Dr. Engineer also completed a draft of a second, co-authored book with Merry Wiesner-Hanks, entitled A Primer for Teaching Women, Gender, and Sexuality in World History. This book represents her interest in developing innovative teaching in world history. Dr. Engineer also has a book chapter entitled “Epidemics, Empire, and Eradication: Global Health and Yellow Fever Control in New Orleans,” which will be published in Disaster and Risk in the Gulf South, a volume edited by Cindy Ermus, under contract with Louisiana State University Press. In addition, she is editing a special issue of The Asian Review of World Histories on “Globalization and the Exchange of Medical Knowledge and Practice in Asia.” In 2016, Dr. Engineer wrote the introduction to the volume, found a co-editor who specializes on Asia to join the project, and submitted the issue to reviewers.
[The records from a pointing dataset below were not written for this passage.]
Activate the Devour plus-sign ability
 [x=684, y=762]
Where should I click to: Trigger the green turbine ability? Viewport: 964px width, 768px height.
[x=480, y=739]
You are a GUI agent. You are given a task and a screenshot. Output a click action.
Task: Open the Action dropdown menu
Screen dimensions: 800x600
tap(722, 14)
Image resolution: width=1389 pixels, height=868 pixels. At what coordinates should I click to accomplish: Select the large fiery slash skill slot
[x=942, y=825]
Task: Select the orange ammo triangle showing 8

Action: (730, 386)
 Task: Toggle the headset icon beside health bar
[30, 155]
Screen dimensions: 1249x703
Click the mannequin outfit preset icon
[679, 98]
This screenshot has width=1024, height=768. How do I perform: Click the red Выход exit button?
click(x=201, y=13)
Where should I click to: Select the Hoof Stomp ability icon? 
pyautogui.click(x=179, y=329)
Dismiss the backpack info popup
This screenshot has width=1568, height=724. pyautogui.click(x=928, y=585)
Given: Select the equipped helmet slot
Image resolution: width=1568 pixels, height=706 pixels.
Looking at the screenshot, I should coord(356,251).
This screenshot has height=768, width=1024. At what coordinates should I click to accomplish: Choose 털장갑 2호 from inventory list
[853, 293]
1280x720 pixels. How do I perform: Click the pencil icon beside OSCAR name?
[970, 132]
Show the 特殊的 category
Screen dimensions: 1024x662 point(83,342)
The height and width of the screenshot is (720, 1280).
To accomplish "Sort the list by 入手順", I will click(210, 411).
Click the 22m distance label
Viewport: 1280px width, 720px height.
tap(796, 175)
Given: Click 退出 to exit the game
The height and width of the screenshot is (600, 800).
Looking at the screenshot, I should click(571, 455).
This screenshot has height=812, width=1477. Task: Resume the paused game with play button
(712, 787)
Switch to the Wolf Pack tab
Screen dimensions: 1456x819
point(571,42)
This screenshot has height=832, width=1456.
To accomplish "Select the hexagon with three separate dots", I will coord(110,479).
In addition to her impressive publications, Dr. Engineer has presented at several conferences. In spring 2016, she presented two papers at the American Society for Environmental Historians Conference. Her presentation entitled “Ecologies of Sugar Consumption: Slavery, Health, and Nutrition in Antebellum Louisiana”  introduced new research at the Southern Forum on Agricultural, Rural, and Environmental History in a paper entitled “Providence Rice: Early Rice Cultivation in Lower Louisiana.” Over the summer, Dr. Engineer spoke at the World History Association Conference on “Landscapes of Rice and Sugar: The Transformation of Lower Louisiana’s Wetlands, 1718-1850” and presented at the Society for Historians of the Early Republic Conference. That paper, titled “Slavery, Sugar, and Landscapes of Fever in New Orleans, 1796-1830,” was selected for publication in the Journal of the Early Republic. In November 2016, Dr. Engineer presented on “American Imperialism and the Rise of Tropical Medicine in New Orleans” at the History of Science Society Meeting.

Most of Dr. Engineer’s presentations in 2016 were based on research that will be published in her book manuscript. However, she has begun new research, which she will continue in 2017. Dr. Engineer is working on a regional history of the ecology of yellow fever and malaria in nineteenth-century Memphis. She received the History Department’s Strieter-Fineman award, which will help her pursue research on this topic. In addition, Dr. Engineer has recently started a new project, which began as an offshoot of her research on slavery and sugar production in the Atlantic World. In addition to the transformation of landscapes that resulted from the construction of cane fields, slaves transformed the backswamp of sugar plantations by cultivating rice. Wet rice cultivation in these regions encouraged the habitation and proliferation of swamp-dwelling Anopheles mosquitoes, enabling the development of endemic malarial zones in Louisiana’s wetlands. Building upon Judith Carney’s studies of rice cultures in South Carolina, Dr. Engineer’s research reveals connections between West Africa and Louisiana. Her work goes further in showing the ecological relationship between rice cultivation and the creation of malarial landscapes near slave quarters, which resulted in the rise of medical and popular views of disease immunity as evidence of racial difference.

In addition to taking World Civilizations and American History, students can learn from Dr. Engineer in a new course on Atlantic History, which will soon be offered by the History Department.
Congratulation to Dr. Engineer on her outstanding research. We look forward to her book publications and wish her luck on her new research endeavors.